I’ve been looking at reviews of To the Swordsmith Village throughout social media. One complaint I see frequently is that it’s a “scam” or a “waste of money.” (Homer made the same point in The Simpsons Movie.)

I understand the frustration of people who went to see To the Swordsmith Village expecting an actual film adaption of the titular arc in the Demon Slayer story, and I don’t think it’s unreasonable to think the audience might have this expectation given that the last time Demon Slayer was in theaters, it bore the name of a story arc and was indeed a real film. I’ve heard from at least one reviewer on YouTube that he deliberately avoided reading any synopsis of To the Swordsmith Village so that he could avoid potential spoilers. Ouch.
But to be honest, I can’t make that excuse. Like I said, I knew what I was getting myself into. So does someone like me have the right to complain?
I think I do. The whole thing just felt out of place for something in a theater. And that sense of a mismatch with the anticipated experience derived from the embodied place of it is actually a problem of information architecture.

That’s right, information architecture! The discipline extends beyond the boundaries of websites and screens, after all. Given the physical placement of the To the Swordsmith Village experience inside a movie theater, as a user I came into it with certain expectations, just as much as a user of a website might derive certain expectations about content based on its surrounding labels.

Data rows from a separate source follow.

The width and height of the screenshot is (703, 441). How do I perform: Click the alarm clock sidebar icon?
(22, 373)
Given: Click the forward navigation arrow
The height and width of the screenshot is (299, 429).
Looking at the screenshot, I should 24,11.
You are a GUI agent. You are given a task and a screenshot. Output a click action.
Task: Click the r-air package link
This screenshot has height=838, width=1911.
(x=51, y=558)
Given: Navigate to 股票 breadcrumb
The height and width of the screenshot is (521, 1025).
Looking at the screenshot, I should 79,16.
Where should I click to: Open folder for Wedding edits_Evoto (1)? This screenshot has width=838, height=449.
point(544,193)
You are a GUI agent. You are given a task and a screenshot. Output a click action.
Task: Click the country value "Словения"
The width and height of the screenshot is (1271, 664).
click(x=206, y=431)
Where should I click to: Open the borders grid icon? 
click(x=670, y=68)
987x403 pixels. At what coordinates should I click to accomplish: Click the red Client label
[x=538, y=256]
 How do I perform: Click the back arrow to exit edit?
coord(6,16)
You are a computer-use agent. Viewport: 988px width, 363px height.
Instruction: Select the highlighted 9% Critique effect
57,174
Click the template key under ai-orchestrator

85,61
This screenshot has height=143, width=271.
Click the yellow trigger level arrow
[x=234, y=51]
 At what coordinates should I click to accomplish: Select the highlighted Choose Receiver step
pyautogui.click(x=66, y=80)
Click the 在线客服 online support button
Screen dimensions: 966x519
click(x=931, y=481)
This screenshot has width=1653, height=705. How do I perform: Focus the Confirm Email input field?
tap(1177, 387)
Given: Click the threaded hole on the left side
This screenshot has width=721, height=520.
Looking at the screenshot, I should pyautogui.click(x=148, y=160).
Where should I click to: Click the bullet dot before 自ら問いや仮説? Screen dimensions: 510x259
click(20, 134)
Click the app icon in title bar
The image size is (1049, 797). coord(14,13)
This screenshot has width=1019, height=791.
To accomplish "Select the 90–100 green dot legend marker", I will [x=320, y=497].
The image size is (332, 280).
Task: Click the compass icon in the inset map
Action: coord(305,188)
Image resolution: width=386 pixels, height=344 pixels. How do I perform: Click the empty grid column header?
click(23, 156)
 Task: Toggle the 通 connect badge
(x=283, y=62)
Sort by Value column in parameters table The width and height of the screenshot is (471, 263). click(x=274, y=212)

Information architecture: Just as a user to a bank’s website might be forgiven for not expecting to find certain content (such as “Report Fraud”) situated under a “place” named “Ways to Bank,” it’s understandable when users expect certain content or experiences situated inside the place “movie theater” to resemble movies, not an unedited series of TV episodes.
The producers and marketers of To the Swordsmith Village can truthfully retort to their critics that the movie – no, the “theatrical experience” – never presented itself as anything other than the last two episodes of season two and first episode of season three of a TV program, and so anybody disappointed that they didn’t get a movie has no one but themselves to blame. But I think the overwhelmingly underwhelmed audience is a sign that the information architecture of To the Swordsmith Village was out of alignment. The designers, intentionally or otherwise, built certain user expectations by the mere fact that this experience took place in a movie theater, not on a video streaming app like Crunchyroll nor through a television broadcast. In my case, I expected at least some sort of bare-minimum editing between episodes. (Surely it couldn’t be too much to ask to include only one end credits sequence?)
Despite the negative feedback, To the Swordsmith Village is guaranteed to be a money-maker. It ranked #1 in its opening weekend in Japan. That being said, the producers shouldn’t be surprised if future theatrically-released TV anime episodes bring in fewer viewers now that their users’ mental models for what theatrical experiences can be has been stretched in a new, disappointing direction.